Le ciel du transport aérien gabonais s’assombrit sous le poids d’une nouvelle redevance. La Loi de finances rectificative 2026 impose désormais la taxe R4 sur tous les aéroports du pays. Cette taxe alimente directement le concessionnaire de l’aéroport international de Libreville. Ainsi, la compagnie nationale Fly Gabon dénonce un mécanisme incohérent. En effet, la redevance frappe des passagers qui n’utilisent jamais les infrastructures du bénéficiaire désigné. Ce bras de fer rappelle les tensions similaires observées ailleurs en Afrique centrale.
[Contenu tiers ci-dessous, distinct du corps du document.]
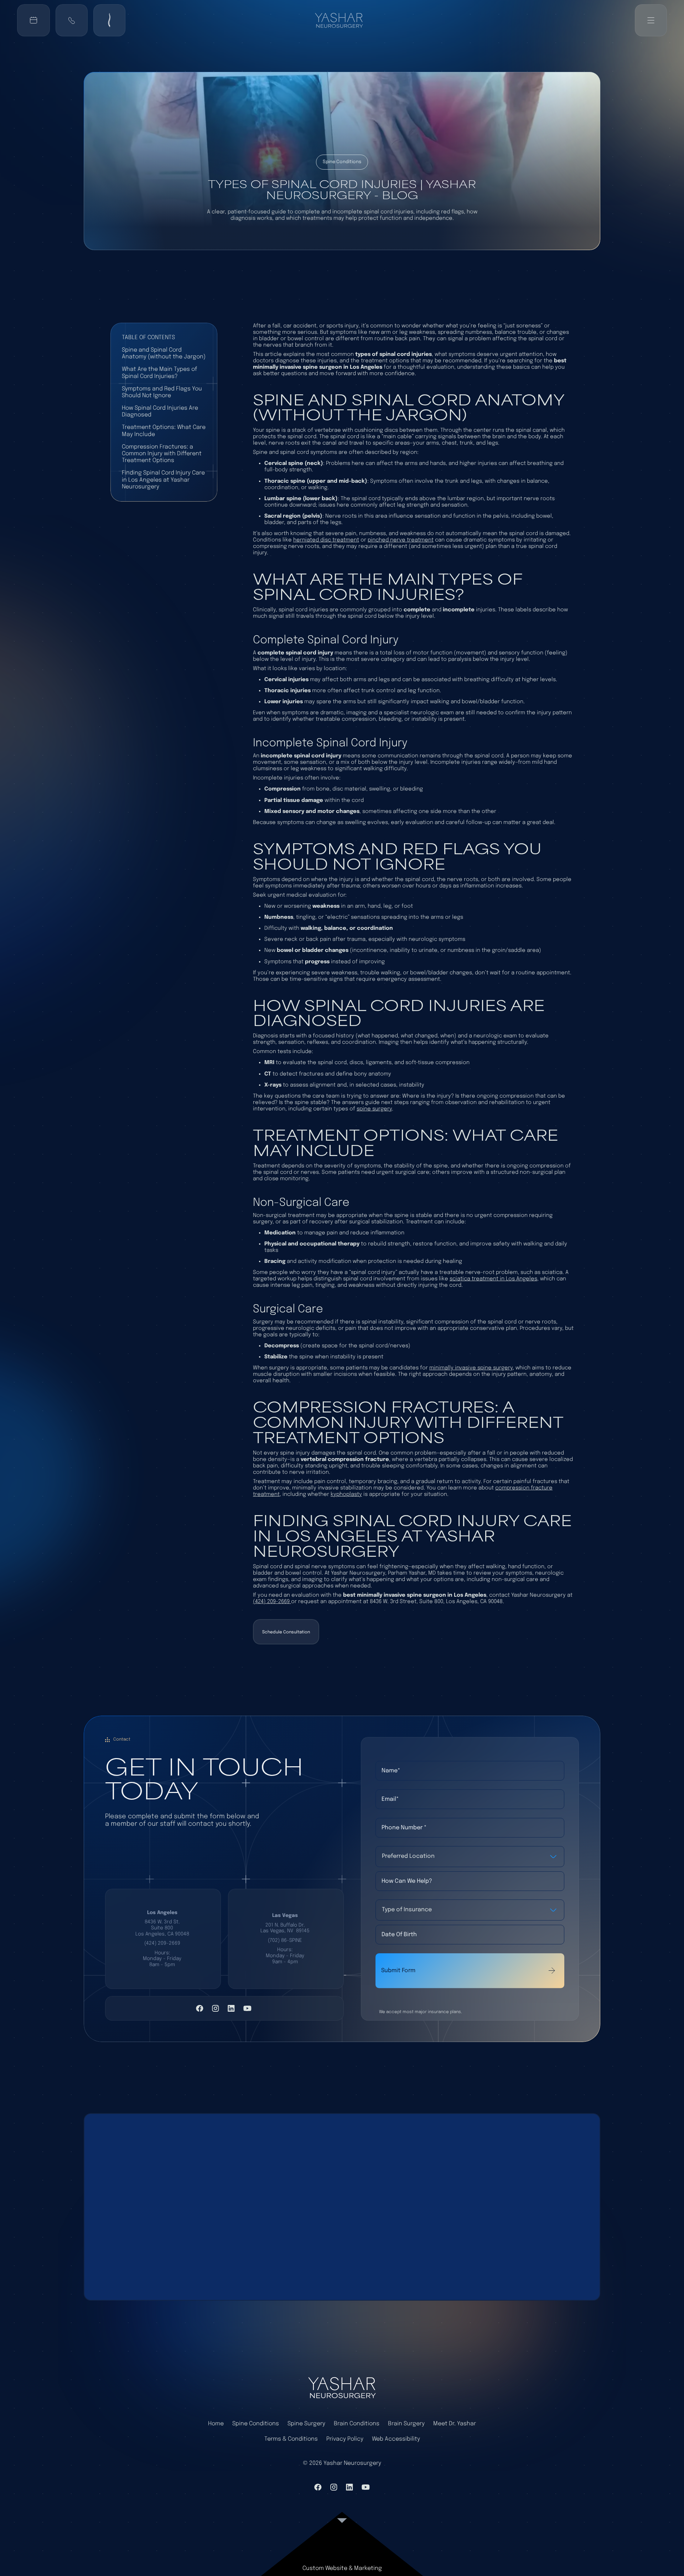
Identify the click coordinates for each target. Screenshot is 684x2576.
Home (216, 2424)
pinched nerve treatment (401, 540)
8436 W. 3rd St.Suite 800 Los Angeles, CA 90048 (162, 1928)
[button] (72, 20)
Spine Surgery (306, 2424)
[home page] (342, 2387)
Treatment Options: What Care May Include (164, 430)
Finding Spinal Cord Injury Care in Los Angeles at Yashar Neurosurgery (163, 479)
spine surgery (374, 1109)
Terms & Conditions (291, 2439)
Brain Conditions (356, 2424)
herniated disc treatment (326, 540)
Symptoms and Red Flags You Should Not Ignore (162, 392)
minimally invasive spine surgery (471, 1368)
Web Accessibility (396, 2439)
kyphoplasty (346, 1494)
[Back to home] (342, 20)
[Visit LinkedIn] (231, 2008)
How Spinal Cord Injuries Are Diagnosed (160, 411)
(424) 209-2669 (272, 1602)
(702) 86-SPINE (285, 1940)
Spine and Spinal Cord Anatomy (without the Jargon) (164, 353)
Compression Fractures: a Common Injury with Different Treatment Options (162, 453)
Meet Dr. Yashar (454, 2424)
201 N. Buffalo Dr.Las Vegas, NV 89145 (285, 1928)
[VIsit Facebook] (199, 2008)
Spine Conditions (255, 2424)
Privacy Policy (344, 2439)
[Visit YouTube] (247, 2008)
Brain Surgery (406, 2424)
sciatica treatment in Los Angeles (493, 1279)
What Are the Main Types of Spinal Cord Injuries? (159, 372)
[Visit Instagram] (215, 2008)
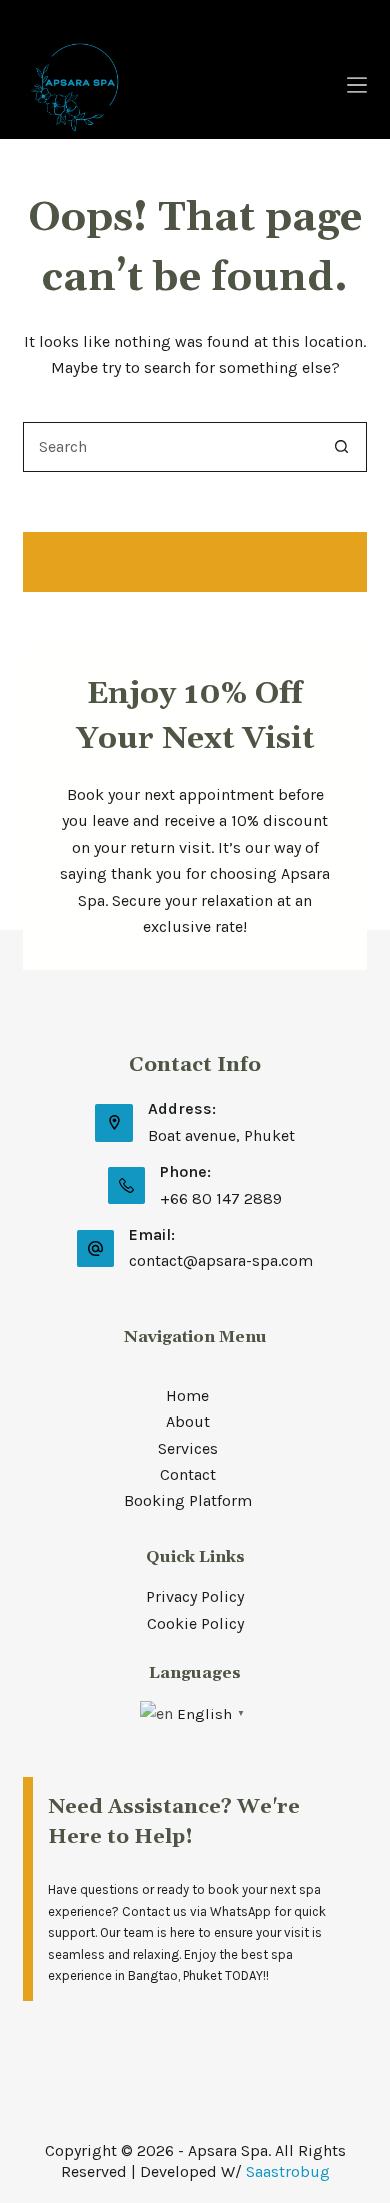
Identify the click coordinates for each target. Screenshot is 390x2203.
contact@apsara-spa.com (221, 1260)
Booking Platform (188, 1500)
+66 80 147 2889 (221, 1198)
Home (187, 1395)
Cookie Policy (195, 1623)
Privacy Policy (195, 1596)
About (188, 1421)
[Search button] (342, 447)
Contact (188, 1474)
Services (188, 1448)
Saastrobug (288, 2171)
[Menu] (357, 85)
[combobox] (170, 447)
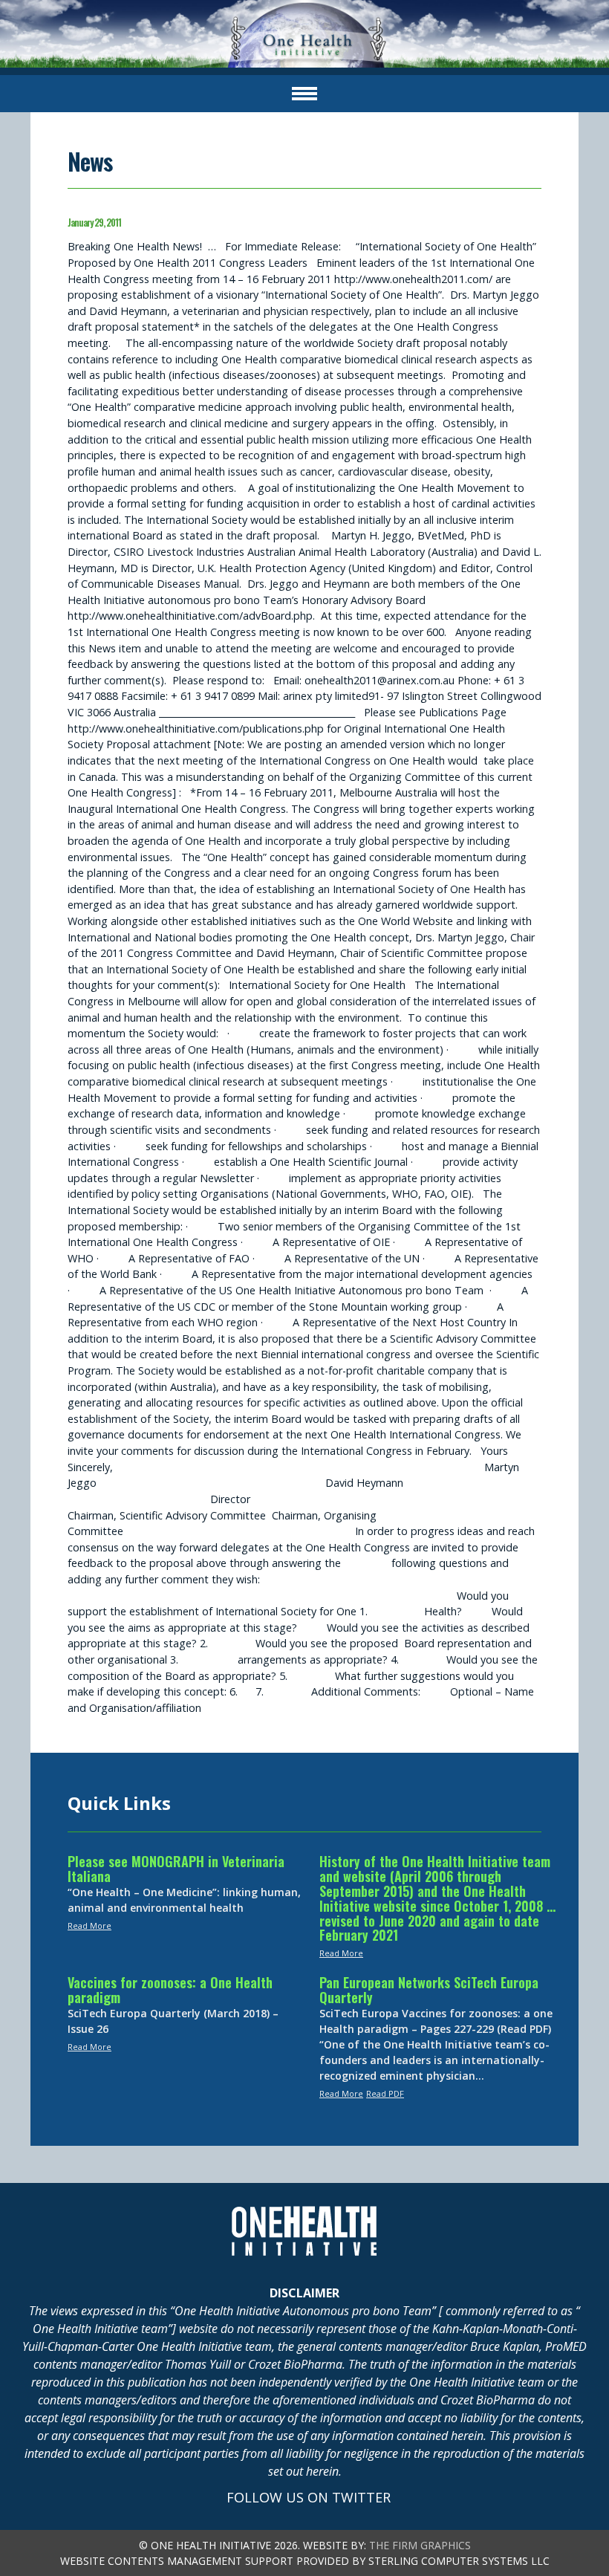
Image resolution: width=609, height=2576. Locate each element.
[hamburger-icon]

Par le journaliste Roland Olouba Oyabi
Or, ce dispositif touche également les vols régionaux vers le Cameroun et le Congo. Par conséquent, chaque escale à Libreville déclenche une nouvelle taxation. Un aller-retour peut ainsi cumuler jusqu’à quatre prélèvements distincts. Comme une marée montante, la facture grimpe à chaque correspondance. Cette logique fragilise la connectivité entre les capitales d’Afrique centrale. Elle contredit les objectifs d’intégration régionale portés par la zone CEMAC. Elle illustre aussi les défis persistants de l’harmonisation tarifaire au sein du marché unique africain du transport aérien.
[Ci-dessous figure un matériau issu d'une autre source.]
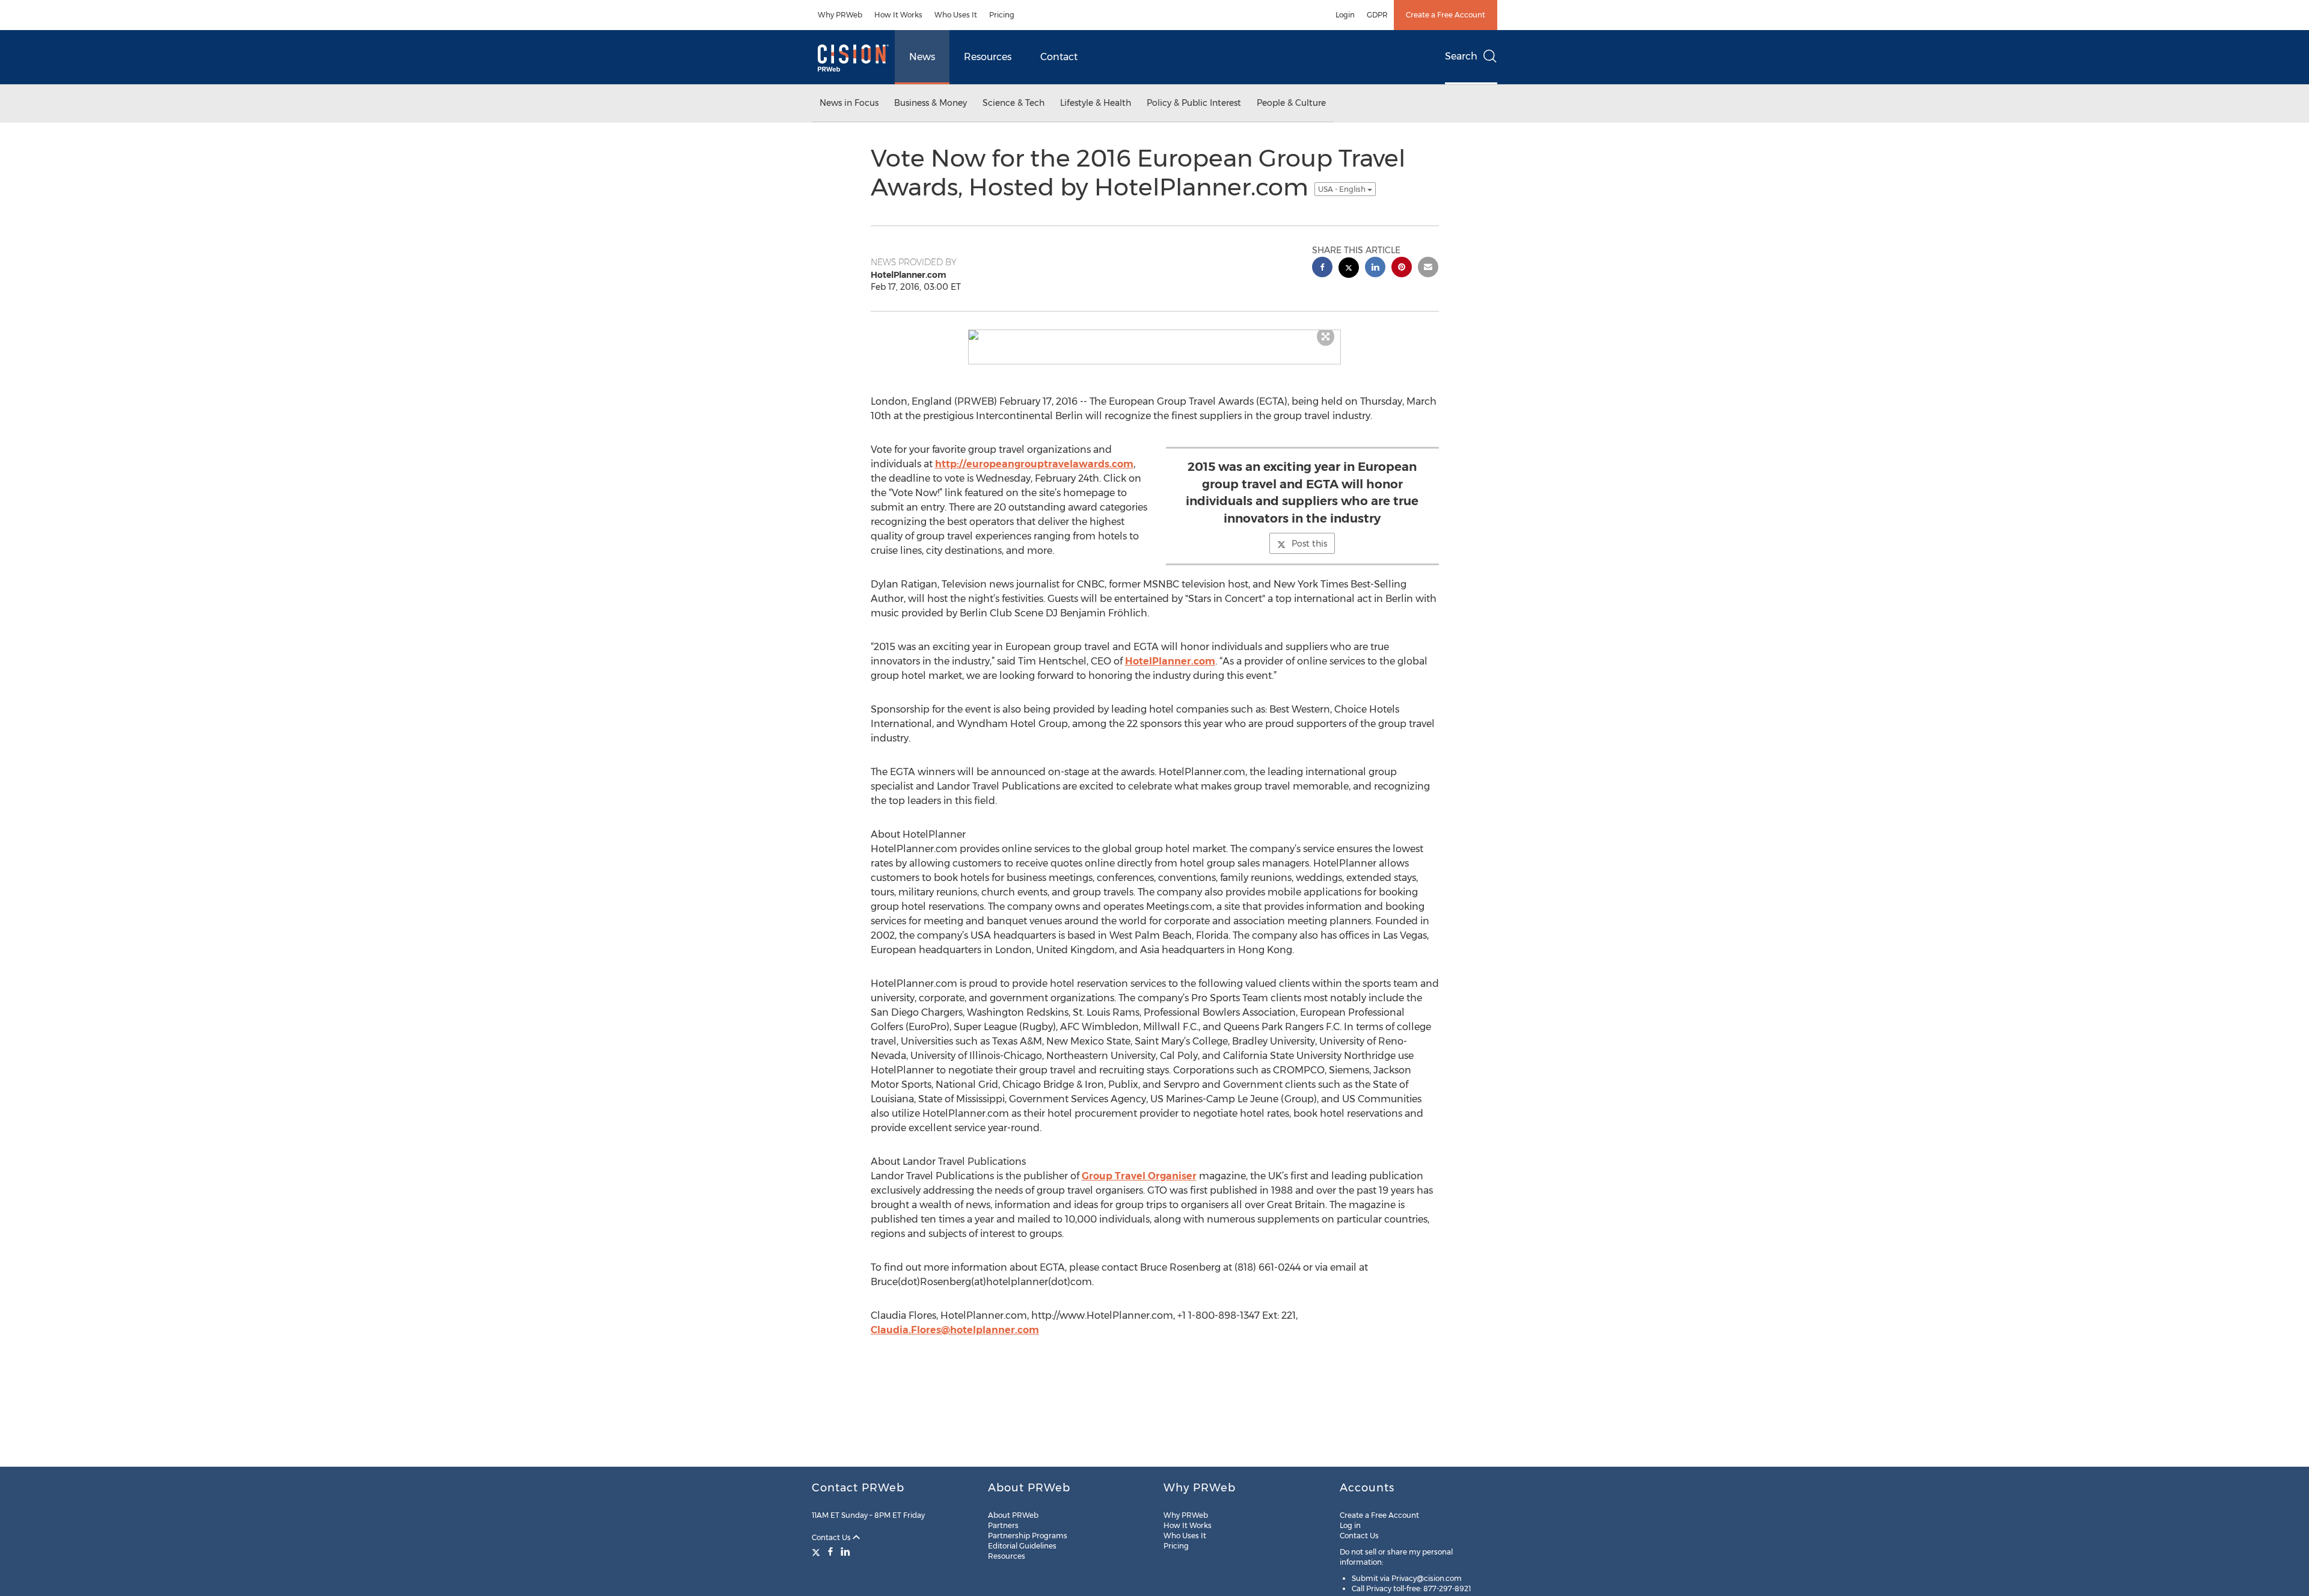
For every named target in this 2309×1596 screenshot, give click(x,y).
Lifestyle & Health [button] (1095, 102)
Des chiffres qui donnent le tournis
À titre d’exemple, un aller-retour Port-Gentil-Franceville via Libreville totalise huit taxations. Avec une R4 fixée à 6 650 FCFA, soit environ 10 euros, la facture grimpe à 52 480 FCFA. Cela représente près de 80 euros pour un seul passager. Sur un trajet régional Douala-Brazzaville via Libreville, l’addition explose littéralement. Elle atteint 131 192 FCFA, soit environ 200 euros par voyageur. Ce montant équivaut parfois à plusieurs jours de salaire local. À titre de comparaison, certaines compagnies régionales facturent des redevances aéroportuaires deux à trois fois moindres. Cet écart tarifaire soulève des interrogations sur la compétitivité de Libreville face aux hubs voisins comme Douala ou Pointe-Noire.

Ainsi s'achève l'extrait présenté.